Dev Diaries - PCAPAnalyzer III: What do you mean CSS is turing-complete?

I think that, if you take a look around this site, even though it’s built upon a Jekyll theme, you will notice a fact that is impossible to deny: apart from not being a programmer, I am also very much not a designer.

I have had HTML (and some CSS) experiences in class. Granted, it was stay at home classes because there was a pandemic happening, so I didn’t get a lot of explaining done to me at the time. Then, to make it not boring, I had some self-taught PHP under my now less-fitting belt (again, pandemic. Did we all bake our own bread at the time?) and some PHP classes on an actual school this time, because the curve was flattened. Kinda.

So what I learnt about all of the earlier steps of this process in terms of good practice in software development, and in general, is to plan before I do. So I decided I needed to plan the feature scheme for the frontend first, then implement it bit by bit later. It’s very much a lot easier to build something that is clearly outlined, that to jump in and just start writing PHP without proper forethought!

So, I gave it a lot of thought, built it, and did it wrong. Learning!

Let’s go through what my planning scheme was. So, first, let’s talk about the landing page. We enter the URL and we should land on a page that should act like a dashboard of sorts. I like what Grafana does, just simple numbers at a quick look, so I kind of mimicked that. I display, on a table, every database accessible and show the total number of stored packets, the data sources it has, the total number of external IPs, MAC addresses count, the multicast packets, and how many protocols were found on the capture. Just quick numbers in case something looks abnormal.

Then we get to probably the hardest part of the project to engineer: packetStream. packetStream is what this project initially was thought for. Here, we display every single packet that has gone through the capture interface. Any data you captured, a query away. Now, because this is a lot of data, it is imperative that I built in a filtering system in place, which lets you filter by any combination of columns in the system, like finding all of the packets that are SSH auth attempts from a certain IP. Or finding everything a certain machine has done (with their MAC address). All behind a pretty interface, in 50-packet lists.

Is this an overwhelming amount of data? It probably is. Going packet by packet is not efficient when searching for intrusion attempts in a large-scale network. That’s why I came up with dataGlance. dataGlance, as its name explains, is data at a glance. Yeah, don’t call me to name Amazon Web Services products, I’m incapable of coming up with something convoluted like lightsail or kinesis. Names are supposed to be helpful ever before they accomplish a PR task.

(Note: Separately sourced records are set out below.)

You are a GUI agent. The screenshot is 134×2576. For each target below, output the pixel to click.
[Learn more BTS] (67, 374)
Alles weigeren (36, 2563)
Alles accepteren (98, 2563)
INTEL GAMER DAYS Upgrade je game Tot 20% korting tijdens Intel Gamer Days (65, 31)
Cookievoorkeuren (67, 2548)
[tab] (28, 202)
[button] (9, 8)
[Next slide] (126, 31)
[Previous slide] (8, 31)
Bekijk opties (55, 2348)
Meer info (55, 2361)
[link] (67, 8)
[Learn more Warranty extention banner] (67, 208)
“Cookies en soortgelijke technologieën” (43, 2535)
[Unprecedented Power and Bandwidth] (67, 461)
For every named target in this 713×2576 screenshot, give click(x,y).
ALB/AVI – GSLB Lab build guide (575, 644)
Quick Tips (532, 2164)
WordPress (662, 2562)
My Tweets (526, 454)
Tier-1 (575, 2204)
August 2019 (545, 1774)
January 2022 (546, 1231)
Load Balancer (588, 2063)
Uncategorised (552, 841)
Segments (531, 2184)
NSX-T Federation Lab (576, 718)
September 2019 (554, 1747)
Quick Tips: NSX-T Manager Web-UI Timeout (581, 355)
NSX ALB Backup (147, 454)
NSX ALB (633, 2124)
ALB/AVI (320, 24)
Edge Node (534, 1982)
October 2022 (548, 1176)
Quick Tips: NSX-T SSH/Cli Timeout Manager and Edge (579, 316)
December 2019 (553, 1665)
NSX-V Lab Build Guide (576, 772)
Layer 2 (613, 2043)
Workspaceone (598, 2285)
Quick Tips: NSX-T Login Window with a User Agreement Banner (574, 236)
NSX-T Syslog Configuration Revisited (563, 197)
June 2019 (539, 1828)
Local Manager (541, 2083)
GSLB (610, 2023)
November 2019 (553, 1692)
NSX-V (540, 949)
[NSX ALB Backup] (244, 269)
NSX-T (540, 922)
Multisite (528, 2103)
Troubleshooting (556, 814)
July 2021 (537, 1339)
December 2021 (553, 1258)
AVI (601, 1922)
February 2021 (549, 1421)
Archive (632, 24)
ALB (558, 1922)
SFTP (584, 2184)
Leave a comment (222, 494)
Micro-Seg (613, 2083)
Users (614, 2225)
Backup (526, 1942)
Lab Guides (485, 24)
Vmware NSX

So, here in this tab we get useful information that we may be interested on, pre-calculated for us. All of the found private and public IP addresses. Is there a DHCP lease that is not accounted for? Is someone connecting to somewhere in an IP block ythey shouldn’t be? It’s here. Any MAC address that is not from a known machine is running around? here’s a full list of the seen ones for you to cross-reference. What protocols have gone through a capture point? what ports are being used? All that info is here. just a click away for you to account for and investigate.

Now it feels like this might need more. Yes, a quick glance at data has shown you some potential need for investigation, But then, simple filtering through dataGlance is not cutting it anymore. You need absolute control. That’s where queryRunner comes in.

Again, the feature is named in the anti-Amazon Web Services naming scheme: it does exactly what it is named like. You write a SQL query on the text box, it runs against the database, and you get your data. In this case, you get your data as a CSV text file, because as we established in an earlier blog post, yay for standard formats, and you do whatever you want with it from then on, locally.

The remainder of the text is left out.